MLIR compilers

This article introduces basics of MILR(Multi-Level Intermediate Representation) compilers framework, which is a set of languages and tools for building compilers. We aim to cover:

  • MLIR syntax and dialects
  • Transforming dialects: How to write a pass

Aside from that the compilers are inherently difficult to learn. We also discuss the difficulties in learning MLIR:

  • lack of systematic tutorials and documentation
  • C++ api documentation is nonexistent aside from source code
  • complex build system based on CMake and Ninja
  • TableGen, another language on top of C++
  • C++ is a complex language itself
  • lots of concepts: Operations, Regions, Blocks, Values, Types, Attributes, Dialects, Passes, Patterns, etc.
  • no clear separation between llvm, MLIR, CIRCT
  • in addition, there are many algorithms for AI optimizations, hardware synthesis, etc.

General syntax of MLIR

MLIR is fundamentally based on a graph-like data structure of nodes, called Operations, and edges, called Values. Each Value is the result of exactly one Operation or Block Argument, and has a Value Type defined by the type system. Operations are contained in Blocks and Blocks are contained in Regions.

The syntax for the IR is defined like this:

Operation
    list of Regions
    Region
        list of Blocks
        Block
            list of Block Arguments
            list of Operations

Example MLIR code:

module {
  // a region started  
  func @my_function(%arg0: i32, %arg1: i32) -> i32 {
    // another region started
    %0 = addi %arg0, %arg1 : i32
    return %0 : i32
  }
}

Here module is an Operation called moduleOp, which contains a Region. The Region contains a Block, which contains two Operations: funcOp and returnOp. The funcOp contains another Region, which contains a Block with two Operations: addiOp and returnOp. The %arg0 and %arg1 are Block Arguments, and %0 is a Value produced by the addiOp.

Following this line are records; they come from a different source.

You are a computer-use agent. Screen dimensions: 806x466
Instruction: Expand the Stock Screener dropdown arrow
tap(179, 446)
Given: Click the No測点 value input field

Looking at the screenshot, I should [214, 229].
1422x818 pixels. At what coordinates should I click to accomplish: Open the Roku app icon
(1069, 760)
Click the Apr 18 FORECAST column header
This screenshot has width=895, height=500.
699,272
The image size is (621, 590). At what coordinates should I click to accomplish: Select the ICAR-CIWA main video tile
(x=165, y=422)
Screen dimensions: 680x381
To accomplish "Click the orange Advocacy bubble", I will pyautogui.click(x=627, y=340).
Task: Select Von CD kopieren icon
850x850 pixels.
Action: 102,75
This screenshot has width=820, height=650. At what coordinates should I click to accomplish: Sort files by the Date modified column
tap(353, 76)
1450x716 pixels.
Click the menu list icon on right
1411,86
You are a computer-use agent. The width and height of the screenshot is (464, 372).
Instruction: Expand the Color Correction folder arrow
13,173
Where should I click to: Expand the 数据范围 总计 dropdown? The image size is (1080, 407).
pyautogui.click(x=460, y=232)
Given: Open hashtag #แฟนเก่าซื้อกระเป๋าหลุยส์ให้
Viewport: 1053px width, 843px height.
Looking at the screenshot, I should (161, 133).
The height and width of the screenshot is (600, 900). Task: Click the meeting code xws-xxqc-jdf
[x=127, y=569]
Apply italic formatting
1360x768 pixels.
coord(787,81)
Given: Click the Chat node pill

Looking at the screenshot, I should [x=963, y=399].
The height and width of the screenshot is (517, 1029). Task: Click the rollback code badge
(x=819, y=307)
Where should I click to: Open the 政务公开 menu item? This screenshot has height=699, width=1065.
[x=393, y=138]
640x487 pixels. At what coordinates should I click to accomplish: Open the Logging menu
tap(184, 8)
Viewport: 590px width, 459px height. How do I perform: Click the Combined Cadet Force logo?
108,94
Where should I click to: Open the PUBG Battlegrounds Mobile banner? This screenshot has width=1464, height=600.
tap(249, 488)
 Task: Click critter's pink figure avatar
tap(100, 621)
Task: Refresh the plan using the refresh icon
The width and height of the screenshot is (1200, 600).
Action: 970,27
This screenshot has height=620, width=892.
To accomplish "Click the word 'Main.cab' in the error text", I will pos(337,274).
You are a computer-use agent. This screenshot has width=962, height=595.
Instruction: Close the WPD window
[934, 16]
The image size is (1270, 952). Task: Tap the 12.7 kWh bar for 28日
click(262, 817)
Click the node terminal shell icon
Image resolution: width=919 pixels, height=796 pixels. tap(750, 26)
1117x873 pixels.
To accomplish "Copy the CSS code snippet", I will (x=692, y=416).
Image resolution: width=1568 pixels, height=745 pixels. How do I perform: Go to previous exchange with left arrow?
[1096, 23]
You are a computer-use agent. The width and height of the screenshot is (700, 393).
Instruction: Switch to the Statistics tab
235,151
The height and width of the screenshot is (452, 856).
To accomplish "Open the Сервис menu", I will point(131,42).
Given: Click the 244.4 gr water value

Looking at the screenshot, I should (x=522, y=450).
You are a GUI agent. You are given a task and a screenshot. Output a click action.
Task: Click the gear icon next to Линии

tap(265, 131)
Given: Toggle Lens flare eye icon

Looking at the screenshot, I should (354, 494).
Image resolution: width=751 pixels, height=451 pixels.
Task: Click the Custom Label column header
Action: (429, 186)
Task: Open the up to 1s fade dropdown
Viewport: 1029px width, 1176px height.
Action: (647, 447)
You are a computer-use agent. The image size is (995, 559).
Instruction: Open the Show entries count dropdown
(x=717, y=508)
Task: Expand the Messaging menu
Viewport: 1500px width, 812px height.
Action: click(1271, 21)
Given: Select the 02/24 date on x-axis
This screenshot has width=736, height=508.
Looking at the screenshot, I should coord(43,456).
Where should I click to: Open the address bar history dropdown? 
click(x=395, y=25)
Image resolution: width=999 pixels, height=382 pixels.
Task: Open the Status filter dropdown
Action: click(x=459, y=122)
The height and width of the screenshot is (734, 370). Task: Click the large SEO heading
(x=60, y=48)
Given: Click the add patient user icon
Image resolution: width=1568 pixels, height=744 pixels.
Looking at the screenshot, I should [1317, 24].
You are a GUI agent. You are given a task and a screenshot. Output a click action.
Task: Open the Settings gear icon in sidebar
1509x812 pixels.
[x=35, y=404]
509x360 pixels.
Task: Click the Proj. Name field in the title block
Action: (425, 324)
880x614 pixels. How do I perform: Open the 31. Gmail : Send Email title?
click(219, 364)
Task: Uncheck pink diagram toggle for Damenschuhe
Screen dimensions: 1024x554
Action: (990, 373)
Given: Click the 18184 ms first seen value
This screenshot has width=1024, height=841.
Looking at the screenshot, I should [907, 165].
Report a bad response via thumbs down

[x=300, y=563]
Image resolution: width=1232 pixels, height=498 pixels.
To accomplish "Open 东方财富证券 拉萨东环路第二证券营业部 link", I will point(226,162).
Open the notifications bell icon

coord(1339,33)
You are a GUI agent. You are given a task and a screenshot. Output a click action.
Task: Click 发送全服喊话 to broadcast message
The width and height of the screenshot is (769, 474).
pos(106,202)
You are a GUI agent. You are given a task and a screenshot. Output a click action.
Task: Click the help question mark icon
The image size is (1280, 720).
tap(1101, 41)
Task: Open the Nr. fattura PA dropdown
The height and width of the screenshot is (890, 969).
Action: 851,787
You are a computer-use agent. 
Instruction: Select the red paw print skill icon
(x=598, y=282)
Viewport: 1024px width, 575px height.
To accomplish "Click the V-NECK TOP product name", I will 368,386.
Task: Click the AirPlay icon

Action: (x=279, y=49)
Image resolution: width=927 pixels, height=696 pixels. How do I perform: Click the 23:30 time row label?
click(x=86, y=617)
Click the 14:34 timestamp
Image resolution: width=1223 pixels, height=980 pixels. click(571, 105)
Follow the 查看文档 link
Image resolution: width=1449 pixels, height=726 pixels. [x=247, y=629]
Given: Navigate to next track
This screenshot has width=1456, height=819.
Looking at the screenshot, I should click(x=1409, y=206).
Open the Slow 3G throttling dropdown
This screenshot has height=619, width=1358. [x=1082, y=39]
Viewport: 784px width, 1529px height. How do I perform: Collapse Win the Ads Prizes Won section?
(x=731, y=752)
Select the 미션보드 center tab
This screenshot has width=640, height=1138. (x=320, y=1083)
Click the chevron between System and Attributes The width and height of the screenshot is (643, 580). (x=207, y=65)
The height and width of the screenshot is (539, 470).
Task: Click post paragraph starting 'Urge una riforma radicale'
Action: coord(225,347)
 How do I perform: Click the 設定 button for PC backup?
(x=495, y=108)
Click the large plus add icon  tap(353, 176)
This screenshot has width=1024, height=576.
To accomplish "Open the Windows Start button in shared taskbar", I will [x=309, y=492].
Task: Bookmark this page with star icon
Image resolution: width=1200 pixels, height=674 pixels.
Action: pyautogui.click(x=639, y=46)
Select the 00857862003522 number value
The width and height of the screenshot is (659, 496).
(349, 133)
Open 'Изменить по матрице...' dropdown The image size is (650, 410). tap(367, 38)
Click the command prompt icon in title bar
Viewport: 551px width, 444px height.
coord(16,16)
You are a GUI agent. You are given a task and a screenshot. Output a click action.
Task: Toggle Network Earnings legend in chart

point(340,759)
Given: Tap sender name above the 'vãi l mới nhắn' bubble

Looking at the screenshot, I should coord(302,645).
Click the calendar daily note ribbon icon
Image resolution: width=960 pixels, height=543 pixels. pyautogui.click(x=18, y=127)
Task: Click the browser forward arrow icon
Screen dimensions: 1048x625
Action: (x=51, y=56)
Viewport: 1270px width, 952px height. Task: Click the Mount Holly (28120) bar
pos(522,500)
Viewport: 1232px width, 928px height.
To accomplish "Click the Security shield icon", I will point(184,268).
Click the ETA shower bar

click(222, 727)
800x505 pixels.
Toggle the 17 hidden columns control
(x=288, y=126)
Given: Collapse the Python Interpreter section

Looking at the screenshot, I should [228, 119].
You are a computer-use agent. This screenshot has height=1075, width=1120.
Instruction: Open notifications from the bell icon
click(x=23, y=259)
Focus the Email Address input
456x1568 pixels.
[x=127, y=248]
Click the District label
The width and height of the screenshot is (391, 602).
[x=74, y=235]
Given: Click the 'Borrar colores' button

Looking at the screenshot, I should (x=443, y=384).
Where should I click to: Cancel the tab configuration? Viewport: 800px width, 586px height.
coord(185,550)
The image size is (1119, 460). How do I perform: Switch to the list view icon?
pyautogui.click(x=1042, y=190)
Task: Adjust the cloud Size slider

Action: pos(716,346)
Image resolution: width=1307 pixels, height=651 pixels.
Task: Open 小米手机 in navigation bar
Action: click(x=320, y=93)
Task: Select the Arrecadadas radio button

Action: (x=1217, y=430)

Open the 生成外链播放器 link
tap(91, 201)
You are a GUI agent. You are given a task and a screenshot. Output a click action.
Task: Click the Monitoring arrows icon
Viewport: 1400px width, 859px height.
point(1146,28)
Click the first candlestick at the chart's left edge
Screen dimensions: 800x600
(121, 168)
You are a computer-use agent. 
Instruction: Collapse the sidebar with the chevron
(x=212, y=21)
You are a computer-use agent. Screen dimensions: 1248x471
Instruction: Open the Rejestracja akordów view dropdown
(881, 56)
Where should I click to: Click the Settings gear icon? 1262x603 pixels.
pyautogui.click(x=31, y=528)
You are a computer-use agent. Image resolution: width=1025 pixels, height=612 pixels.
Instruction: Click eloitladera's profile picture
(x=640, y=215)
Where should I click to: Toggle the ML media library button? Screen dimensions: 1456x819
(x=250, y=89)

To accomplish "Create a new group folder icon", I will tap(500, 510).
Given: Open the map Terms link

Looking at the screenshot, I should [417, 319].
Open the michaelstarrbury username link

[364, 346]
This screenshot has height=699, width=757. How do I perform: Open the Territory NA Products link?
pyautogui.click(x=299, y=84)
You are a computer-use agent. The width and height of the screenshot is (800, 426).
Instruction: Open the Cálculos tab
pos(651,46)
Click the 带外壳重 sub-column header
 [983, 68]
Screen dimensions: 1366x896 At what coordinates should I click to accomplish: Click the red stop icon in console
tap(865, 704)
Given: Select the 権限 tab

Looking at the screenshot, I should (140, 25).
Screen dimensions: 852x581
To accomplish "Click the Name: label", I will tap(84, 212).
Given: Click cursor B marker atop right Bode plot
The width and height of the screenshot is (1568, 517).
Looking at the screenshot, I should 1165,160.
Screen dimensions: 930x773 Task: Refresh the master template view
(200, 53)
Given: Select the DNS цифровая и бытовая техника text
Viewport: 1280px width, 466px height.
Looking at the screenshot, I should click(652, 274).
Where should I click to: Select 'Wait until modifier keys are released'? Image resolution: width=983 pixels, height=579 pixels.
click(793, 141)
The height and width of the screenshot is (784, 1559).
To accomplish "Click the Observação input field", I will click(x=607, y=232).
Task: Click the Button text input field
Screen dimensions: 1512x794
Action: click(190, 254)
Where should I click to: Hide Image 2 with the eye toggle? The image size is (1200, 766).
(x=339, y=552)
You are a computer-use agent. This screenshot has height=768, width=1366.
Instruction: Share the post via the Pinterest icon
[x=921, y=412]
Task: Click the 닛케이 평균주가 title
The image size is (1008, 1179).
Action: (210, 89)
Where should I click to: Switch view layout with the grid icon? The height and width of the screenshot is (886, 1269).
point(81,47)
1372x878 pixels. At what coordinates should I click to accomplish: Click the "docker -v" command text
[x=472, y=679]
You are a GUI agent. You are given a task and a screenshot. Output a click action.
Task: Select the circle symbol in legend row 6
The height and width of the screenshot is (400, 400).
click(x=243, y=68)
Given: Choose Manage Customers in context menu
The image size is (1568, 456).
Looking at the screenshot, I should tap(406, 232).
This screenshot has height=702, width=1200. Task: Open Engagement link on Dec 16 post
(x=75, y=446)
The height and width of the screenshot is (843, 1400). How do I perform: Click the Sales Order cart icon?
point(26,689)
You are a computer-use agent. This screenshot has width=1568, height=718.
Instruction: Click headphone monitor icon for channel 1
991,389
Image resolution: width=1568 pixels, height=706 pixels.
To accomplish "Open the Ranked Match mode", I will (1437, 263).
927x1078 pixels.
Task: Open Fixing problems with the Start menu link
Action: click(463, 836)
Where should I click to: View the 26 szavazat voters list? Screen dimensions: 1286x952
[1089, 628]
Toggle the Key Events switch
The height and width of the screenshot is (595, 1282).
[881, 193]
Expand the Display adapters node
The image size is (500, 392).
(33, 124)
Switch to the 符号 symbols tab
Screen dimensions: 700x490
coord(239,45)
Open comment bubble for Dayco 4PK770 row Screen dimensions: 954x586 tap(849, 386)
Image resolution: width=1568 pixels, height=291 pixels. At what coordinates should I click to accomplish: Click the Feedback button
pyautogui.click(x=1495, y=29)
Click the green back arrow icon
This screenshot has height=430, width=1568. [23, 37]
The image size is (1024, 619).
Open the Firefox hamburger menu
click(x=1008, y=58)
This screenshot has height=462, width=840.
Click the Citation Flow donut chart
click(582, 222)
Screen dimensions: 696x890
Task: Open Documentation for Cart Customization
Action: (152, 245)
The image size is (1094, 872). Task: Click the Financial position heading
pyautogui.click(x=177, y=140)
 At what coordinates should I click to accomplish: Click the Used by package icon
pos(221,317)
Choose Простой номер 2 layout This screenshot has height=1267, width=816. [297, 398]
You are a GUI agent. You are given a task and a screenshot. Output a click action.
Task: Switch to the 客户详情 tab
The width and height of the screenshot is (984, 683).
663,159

There are several types of regions in MLIR:

  • graph region: concurrent semantics, not sequential

Dialects in MLIR The MLIR project predefines several dialects, which are different intermediate representation languages for different purposes(optimizations, target hardware, etc).

Another crucial part of MLIR is letting users transform dialects easily.

MLIR only provides C++ API for transforming dialects. The main entry is runOnOperation() :

 1void MyPass::runOnOperation() {
 2  // get the current operation
 3  Operation *op = getOperation();
 4
 5  // traverse all operations in the current operation
 6  op->walk([](Operation *nestedOp) {
 7    // perform transformations on nestedOp
 8  });
 9  // or manually iterate over regions
10  op->getRegions()
11}

A Region does not hold anything other than a list of Blocks. A Block holds a list of arguments and a list of Operations.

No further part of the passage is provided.